Over the longer term, the proposal to reform how social housing is delivered and subsequently managed on an on-going basis, will be the key to regaining some control over this spiraling issue.
The establishment of the Dublin Social Housing Delivery Task Force – providing that task force is made up of a wide range of both social and commercial on-the-ground experts – has the potential to deliver reform. But real reform will only be possible if all stakeholders can be bright together rather than competing with each other for scraps of funding, as is the current situation.
One criticism that I find with the task force’s mandate, which is to deal with the current chronic lack of supply, is that the focus is on accommodating every one of the 90,000 people on housing lists today by 2020. This has been little consideration of the fact that this housing list is growing at an unprecedented rate. Working towards a five or six year solution to a current problem simply sets us up on the path of perpetual failure.
An herein lies the primary challenge of planning for social housing; it is essentially a moveable feast. It is understandably difficult to get a handle on how to plan due to the fact that the goal posts keep changing. We know that homeless figures are rising dramatically at the moment.
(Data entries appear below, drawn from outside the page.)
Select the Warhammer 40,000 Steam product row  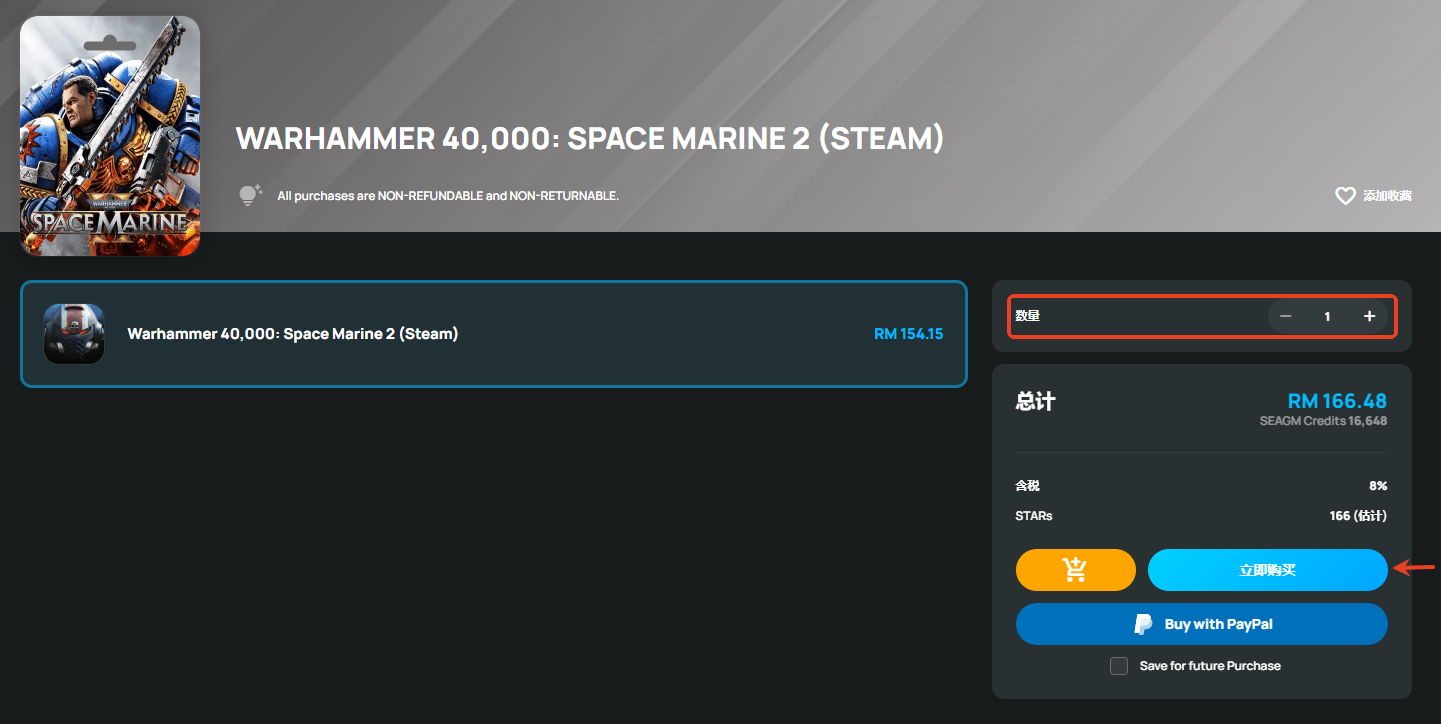point(494,334)
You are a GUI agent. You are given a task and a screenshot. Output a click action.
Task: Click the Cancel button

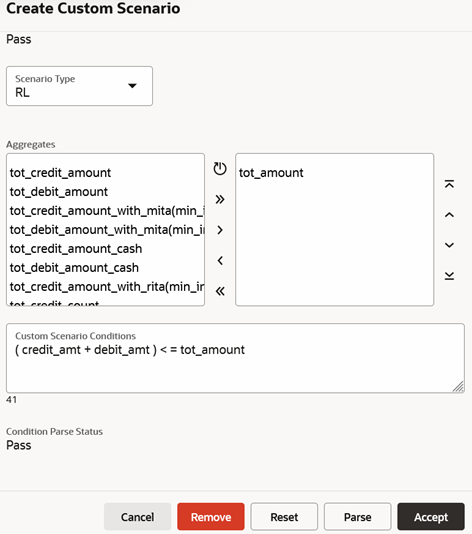(x=138, y=517)
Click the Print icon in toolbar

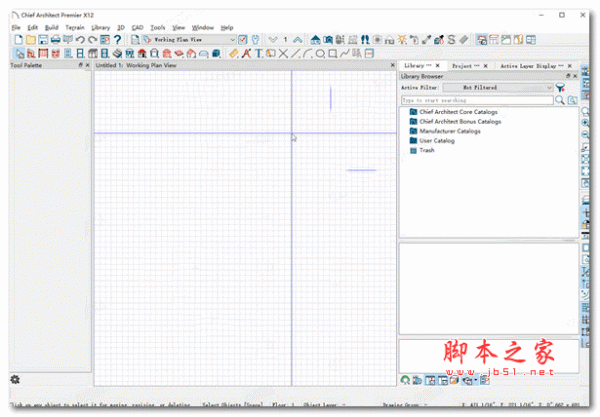pos(55,39)
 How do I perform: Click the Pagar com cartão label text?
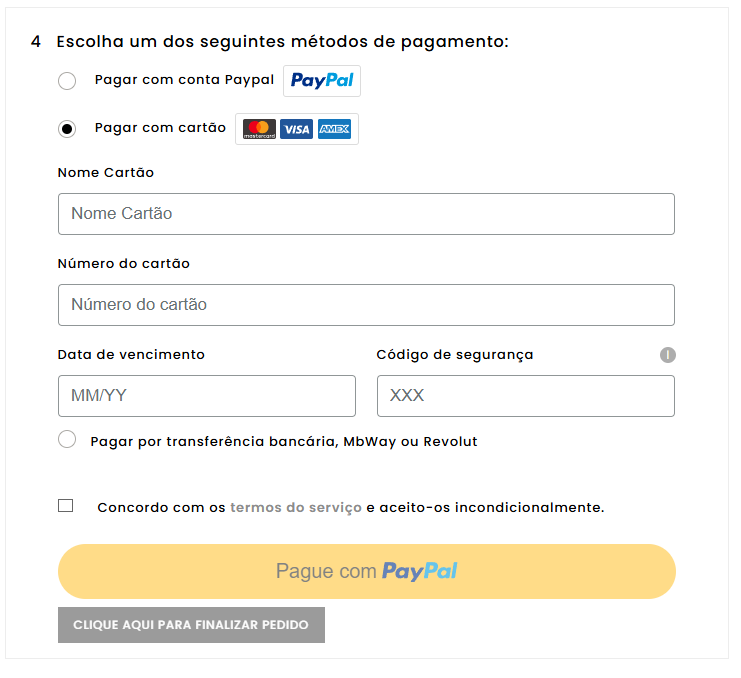tap(160, 128)
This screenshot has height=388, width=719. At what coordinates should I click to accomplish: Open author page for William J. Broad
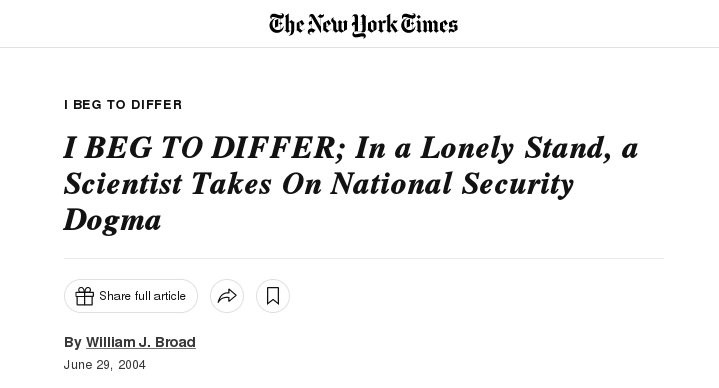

For example, last year in Cork last year there were approximately 30 people homeless and sleeping on the streets of the city, twelve months on and this figure has multiplied to 230. If the task force are not actually tasked with providing for the people in need to social housing today and those likely to be in need in one month or one year, then it cannot possible be successful over its term.
On the positive side, this social housing strategy is the first time that the current government has taken real responsibility for delivering solutions, rather than farming it out voluntary, non-State housing organisations who compete for scant funding. This to my mind is the most revolutionary development. The big problem is that this strategy will not help people like ‘Yvonne’, a homeless caller into the Cork96fm opinion line earlier this week, who is sleeping in her car.
There is a palpable lack of urgency and few options for immediate relief, that many like myself, will find frustrating – and avoidable. One example of this is the recently renovated Fr. Scully House on Gardiner Street in Dublin 1. The house, owned by the Catholic Housing Aid Society, has undergone a €17 million euro renovation over the last eight years, but despite being ready for more than 6 months, a row over rents that tenants are to be charged means that this building is lying idle.
While Minister for Environment, Community and Local Government, Alan Kelly said the commitment to building new social housing marks a ‘fresh start’ for social housing in Ireland, the lead-in time has been squandered and patience is running thin. Tonight, more than 3,000 people are without a home and their only support will from non-State organisations.